• **GESTELLTE AUFGABE 1**: Prüfe, ob die drei Aussagen (a), (b) und (c) mit dem folgenden Textauszug übereinstimmen, und belege jedes Ja oder Nein mit den entscheidenden Worten des Textauszugs als wörtlichem Zitat. (a) Der Afro-Block Ilé Aiyé trat 1975 erstmals im Karneval von Salvador auf. (b) Der Name „Île Ayê“ bedeutet „Heimat für alle“. (c) Die Ausstellung mit Kunstgraphiken befindet sich im selben Stockwerk wie die Ausstellung „Île Ayê“.

• **TEXTAUSZUG**:
━━━━━━━━━━
Gebärdendolmetschende und Hörstation in der Ausstellung Île Ayê für hör- und seheingeschränkte Besucherinnen und Besucher.

Im Kulturinstitut Itaú Cultural im Stadtteil Paulista beschäftigt sich die Ausstellung „Île Ayê“ mit dem ersten Afro-Block, einer ausschließlich aus afrikanischstämmigen Mitgliedern bestehenden Tanzgruppe. Während der Diktatur war es nicht möglich, öffentlich Themen wie Rassendiskriminierung anzusprechen. Versteckt Kritik geübt wurde aber im Karneval. 1975 tauchte im Karneval von Salvador der erste politische Afro-Block auf: Ilé Aiyé. Eine Gruppe junger Schwarzer mit bunten Gewändern ging durch die Straßen, trommelte afrikanisch anmutende Rhythmen und sang davon, dass schwarze Menschen schön seien. „Île Ayê“ brach damit ein Tabu. Bis zu diesem Zeitpunkt hatte der brasilianische Karneval ausschließlich aus weißen Tanzgruppen bestanden. Das änderte sich nun rasant. Der Name „Île Ayê“ bedeutet „Heimat für immer.“ Diese erste Gruppe fand viele Nachfolger. „Île Ayê“ gilt als Begründer einer eigenen Musik- und Kulturrichtung, einer Mischung von Samba und Reggae gepaart mit politischen Botschaften.

Die Ausstellung Île Ayé ist farbenfroh gestaltet und lädt zum „Mitmachen“ ein. Sie ist in jeder Hinsicht inklusiv und politisch, ohne dass dies in irgendeiner Weise belehrend wirkt. Vielmehr überträgt sie Lebensfreude und Offenheit.

Tastmodell eines afrikanischen Frauenkopfes in der Ausstellung Île Ayé im Itaú Cultural.

Hinter einer Glaswand sind Menschenpuppen mit aufwändigen Kopfbekleidungen. Davor steht das Tastmodell eines afrikanischen Frauenkopfes. Neben allen anderen Informationstafeln und Schaukästen befinden sich Bildschirme mit Gebärdendolmetscherinnen und -dolmetschern sowie Hörstationen mit Kopfhörern zum Anhören audiodeskriptiver Beschreibungen. In einem eigenen Trommelraum ist es Besucherinnen und Besuchern erlaubt zu trommeln. Die Leitlinien am Boden führen die Besucherinnen zu Tast-, Hör- und Sehstationen.

Ein Stockwerk höher beschäftigt sich eine weitere Ausstellung mit Kunstgraphiken aus der Sammlung des Hauses.
━━━━━━━━━━
• **DATENZEILEN**:
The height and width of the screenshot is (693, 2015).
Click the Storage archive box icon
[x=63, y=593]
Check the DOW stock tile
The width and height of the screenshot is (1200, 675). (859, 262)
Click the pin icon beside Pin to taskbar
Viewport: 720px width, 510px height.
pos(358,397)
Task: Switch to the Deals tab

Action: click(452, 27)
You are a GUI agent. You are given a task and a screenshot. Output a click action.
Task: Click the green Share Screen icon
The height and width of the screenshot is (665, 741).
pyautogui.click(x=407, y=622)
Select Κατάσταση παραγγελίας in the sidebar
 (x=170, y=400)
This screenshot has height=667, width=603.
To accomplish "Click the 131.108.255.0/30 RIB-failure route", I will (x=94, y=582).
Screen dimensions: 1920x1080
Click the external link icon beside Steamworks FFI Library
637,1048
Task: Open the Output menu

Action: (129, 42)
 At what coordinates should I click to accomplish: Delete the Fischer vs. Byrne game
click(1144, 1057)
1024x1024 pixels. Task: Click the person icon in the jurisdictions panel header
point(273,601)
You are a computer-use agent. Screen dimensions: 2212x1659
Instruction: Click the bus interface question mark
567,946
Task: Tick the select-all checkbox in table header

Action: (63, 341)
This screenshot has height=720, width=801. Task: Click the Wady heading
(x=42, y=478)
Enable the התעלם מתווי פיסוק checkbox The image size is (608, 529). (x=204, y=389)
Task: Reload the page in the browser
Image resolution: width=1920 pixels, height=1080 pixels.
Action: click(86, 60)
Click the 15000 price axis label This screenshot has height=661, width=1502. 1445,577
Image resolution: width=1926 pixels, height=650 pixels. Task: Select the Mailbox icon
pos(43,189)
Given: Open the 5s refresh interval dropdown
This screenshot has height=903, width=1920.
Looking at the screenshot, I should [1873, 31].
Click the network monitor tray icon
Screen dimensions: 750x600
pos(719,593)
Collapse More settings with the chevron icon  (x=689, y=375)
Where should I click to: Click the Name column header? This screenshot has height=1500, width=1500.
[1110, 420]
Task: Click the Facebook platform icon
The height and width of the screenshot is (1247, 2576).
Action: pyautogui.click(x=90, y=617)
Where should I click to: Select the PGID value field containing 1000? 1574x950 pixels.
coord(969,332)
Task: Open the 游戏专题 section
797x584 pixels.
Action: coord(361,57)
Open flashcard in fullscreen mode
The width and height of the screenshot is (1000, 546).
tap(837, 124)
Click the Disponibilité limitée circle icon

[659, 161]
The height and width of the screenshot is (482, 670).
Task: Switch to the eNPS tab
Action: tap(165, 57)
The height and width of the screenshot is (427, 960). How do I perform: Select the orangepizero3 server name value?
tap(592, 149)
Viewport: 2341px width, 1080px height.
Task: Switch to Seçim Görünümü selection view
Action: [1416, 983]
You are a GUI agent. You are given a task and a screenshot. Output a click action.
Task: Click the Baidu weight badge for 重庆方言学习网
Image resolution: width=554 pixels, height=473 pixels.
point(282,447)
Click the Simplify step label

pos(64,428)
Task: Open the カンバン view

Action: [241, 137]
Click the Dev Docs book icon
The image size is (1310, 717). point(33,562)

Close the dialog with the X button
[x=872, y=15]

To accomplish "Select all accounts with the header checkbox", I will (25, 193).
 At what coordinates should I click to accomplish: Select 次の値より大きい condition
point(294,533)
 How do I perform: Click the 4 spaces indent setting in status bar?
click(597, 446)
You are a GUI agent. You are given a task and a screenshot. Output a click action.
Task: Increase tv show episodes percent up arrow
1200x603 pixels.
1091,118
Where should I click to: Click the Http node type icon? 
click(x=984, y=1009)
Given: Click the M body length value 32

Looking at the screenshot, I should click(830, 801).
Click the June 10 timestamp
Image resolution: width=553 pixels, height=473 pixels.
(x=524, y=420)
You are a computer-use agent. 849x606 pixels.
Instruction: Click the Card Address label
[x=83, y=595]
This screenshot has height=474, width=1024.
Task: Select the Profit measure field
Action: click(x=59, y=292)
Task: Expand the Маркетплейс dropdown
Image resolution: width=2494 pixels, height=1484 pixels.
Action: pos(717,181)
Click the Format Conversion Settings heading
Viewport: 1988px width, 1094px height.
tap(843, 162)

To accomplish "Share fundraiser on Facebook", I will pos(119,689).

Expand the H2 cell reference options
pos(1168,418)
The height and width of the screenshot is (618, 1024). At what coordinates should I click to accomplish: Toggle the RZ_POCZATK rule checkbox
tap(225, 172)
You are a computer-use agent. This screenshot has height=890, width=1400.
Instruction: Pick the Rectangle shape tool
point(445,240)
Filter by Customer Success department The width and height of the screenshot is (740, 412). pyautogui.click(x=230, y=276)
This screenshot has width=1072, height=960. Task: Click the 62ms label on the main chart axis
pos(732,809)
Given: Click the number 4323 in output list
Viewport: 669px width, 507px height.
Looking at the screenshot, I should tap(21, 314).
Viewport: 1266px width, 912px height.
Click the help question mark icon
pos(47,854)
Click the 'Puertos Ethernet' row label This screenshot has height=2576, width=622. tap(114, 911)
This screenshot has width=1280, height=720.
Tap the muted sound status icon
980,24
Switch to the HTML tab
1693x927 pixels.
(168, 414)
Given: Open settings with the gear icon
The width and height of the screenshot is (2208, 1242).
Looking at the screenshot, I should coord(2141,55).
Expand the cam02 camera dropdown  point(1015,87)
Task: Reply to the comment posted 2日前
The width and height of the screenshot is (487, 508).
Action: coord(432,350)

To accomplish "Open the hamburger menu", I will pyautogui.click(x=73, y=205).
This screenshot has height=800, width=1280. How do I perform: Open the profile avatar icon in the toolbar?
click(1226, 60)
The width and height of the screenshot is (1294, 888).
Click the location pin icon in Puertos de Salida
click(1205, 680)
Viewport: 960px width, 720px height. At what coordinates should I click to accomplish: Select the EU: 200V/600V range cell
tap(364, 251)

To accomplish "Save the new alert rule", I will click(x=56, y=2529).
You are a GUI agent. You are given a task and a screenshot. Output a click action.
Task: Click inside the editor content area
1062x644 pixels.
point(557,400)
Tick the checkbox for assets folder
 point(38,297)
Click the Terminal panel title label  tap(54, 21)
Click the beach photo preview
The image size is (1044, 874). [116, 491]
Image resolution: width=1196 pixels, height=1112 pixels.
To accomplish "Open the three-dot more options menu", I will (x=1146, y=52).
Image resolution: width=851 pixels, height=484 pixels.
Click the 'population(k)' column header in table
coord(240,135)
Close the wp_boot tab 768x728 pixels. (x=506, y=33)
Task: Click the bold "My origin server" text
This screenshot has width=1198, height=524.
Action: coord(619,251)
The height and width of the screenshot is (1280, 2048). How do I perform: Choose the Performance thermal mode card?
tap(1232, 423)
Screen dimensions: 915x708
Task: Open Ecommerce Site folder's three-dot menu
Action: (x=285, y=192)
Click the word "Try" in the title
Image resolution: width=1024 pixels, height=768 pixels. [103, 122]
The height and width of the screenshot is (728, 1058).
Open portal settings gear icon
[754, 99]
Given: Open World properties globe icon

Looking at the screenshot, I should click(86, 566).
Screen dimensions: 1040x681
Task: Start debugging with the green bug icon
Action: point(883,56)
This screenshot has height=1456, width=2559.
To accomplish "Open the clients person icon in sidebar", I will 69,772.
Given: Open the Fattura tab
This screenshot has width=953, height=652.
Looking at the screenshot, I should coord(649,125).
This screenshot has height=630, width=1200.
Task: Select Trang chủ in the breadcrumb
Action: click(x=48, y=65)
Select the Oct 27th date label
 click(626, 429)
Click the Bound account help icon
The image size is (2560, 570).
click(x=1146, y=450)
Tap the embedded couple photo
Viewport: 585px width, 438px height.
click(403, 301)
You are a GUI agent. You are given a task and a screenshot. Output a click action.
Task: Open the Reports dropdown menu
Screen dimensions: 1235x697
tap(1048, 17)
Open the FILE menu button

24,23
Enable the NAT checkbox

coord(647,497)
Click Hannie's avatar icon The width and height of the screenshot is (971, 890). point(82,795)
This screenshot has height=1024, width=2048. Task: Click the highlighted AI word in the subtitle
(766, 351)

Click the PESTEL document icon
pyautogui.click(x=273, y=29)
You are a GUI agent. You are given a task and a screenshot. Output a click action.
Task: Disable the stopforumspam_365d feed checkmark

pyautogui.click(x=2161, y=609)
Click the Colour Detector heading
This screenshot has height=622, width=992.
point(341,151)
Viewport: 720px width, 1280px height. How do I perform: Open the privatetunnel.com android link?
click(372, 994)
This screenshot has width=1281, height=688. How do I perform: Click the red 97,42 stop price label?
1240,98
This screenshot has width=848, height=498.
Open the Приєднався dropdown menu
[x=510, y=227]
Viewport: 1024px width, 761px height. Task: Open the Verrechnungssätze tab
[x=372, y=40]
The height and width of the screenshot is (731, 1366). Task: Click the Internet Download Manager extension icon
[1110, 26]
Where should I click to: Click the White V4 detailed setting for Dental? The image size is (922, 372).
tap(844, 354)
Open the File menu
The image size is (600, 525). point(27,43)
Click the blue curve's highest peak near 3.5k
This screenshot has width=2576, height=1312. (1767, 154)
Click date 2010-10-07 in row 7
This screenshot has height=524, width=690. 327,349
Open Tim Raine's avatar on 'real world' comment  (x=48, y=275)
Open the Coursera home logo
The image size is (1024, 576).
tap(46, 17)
━━━━━━━━━━
• **GESTELLTE AUFGABE 2**: Übertrage die Zeilen der Auflistung, beginnend mit ihrer ersten Zeile und endend mit der Zeile, die „will (x=94, y=582).“ enthält, in eine Markdown-Tabelle mit den Spalten „Nummer“ und „Eintrag“ und lass dabei leere Zeilen weg.

• **FERTIGE ANTWORT 1**:
(a) Ja: „1975 tauchte im Karneval von Salvador der erste politische Afro-Block auf: Ilé Aiyé.“
(b) Nein: „Der Name „Île Ayê“ bedeutet „Heimat für immer.““
(c) Nein: „Ein Stockwerk höher beschäftigt sich eine weitere Ausstellung mit Kunstgraphiken aus der Sammlung des Hauses.“

• **FERTIGE ANTWORT 2**:
| Nummer | Eintrag |
|---|---|
| 1 | The height and width of the screenshot is (693, 2015). |
| 2 | Click the Storage archive box icon |
| 3 | [x=63, y=593] |
| 4 | Check the DOW stock tile |
| 5 | The width and height of the screenshot is (1200, 675). (859, 262) |
| 6 | Click the pin icon beside Pin to taskbar |
| 7 | Viewport: 720px width, 510px height. |
| 8 | pos(358,397) |
| 9 | Task: Switch to the Deals tab |
| 10 | Action: click(452, 27) |
| 11 | You are a GUI agent. You are given a task and a screenshot. Output a click action. |
| 12 | Task: Click the green Share Screen icon |
| 13 | The height and width of the screenshot is (665, 741). |
| 14 | pyautogui.click(x=407, y=622) |
| 15 | Select Κατάσταση παραγγελίας in the sidebar |
| 16 |  (x=170, y=400) |
| 17 | This screenshot has height=667, width=603. |
| 18 | To accomplish "Click the 131.108.255.0/30 RIB-failure route", I will (x=94, y=582). |